The extensive coverage state media gave to a recent internet spying scandal was aimed at warning military enthusiasts against discussing sensitive information online, experts have said. But some have questioned whether the incident was as serious as the detailed reports suggested.
Spying cases are rarely discussed in state media, as they imply a security failure on the part of the authorities.
CTTV and the People's Daily reported this month an unnamed foreign country had for years used Chinese social media and internet forums to recruit spies and gather military information. At least 40 mainland internet users in 20 provinces had been recruited by an unnamed overseas spy agent via social media to provide information on military research between 2007 and last year, the reports had said.
Other state media gave detailed coverage to the story. In a follow-up the Global Times, which is affiliated with People's Daily, said state security organisations discovered at least 30 students from leading high schools or military-related universities had agreed to work for the overseas agents for money since 2012.
"The high-profile reports might be aimed at warning internet users to be careful of overseas internet friends," said Benjamin Xia, a military enthusiast from Changsha in Hunan.
"When you look back over the past decades, you find mobilisation of state media to report one issue is a common tactic adopted by the Communist Party when it launches political campaigns" such as against graft or red tape, he said.
The spies also used Tencent's instant messaging service, known as QQ, to find recruitments, the reports said
Students were contacted after they posted online messages seeking part-time work.
One person was jailed for 10 years for stealing military secrets.
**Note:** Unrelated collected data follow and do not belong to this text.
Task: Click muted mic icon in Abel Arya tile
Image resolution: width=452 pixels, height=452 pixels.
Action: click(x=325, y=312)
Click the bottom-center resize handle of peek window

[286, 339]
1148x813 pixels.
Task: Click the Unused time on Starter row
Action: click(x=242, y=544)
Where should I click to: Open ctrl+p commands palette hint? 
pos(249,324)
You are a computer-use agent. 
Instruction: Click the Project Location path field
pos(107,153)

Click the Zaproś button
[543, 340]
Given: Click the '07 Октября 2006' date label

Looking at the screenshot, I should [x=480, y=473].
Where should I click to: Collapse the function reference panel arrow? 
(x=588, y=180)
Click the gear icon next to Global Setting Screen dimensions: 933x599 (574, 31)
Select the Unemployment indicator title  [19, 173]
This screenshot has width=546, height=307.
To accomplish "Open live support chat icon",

Chen Baoshu, a Shanghai-based IT expert and military enthusiast, said the heightened scrutiny would not stop him or others like him from visiting forums, such as Top81.cn and Tiexue.net that followed the latest developments in PLA equipment and weaponry.
"Some non-specialist military might be scared away because they are not clear about the definition of military secrets," Chen said. But people who were actually working inside the sector were aware of overseas spying threats, he said. It would be almost impossible to recruit them through such online friendships.
"I don't think the state reports are a big deal," he said.
"Do you believe a few thousand yuan could buy a real military secret?"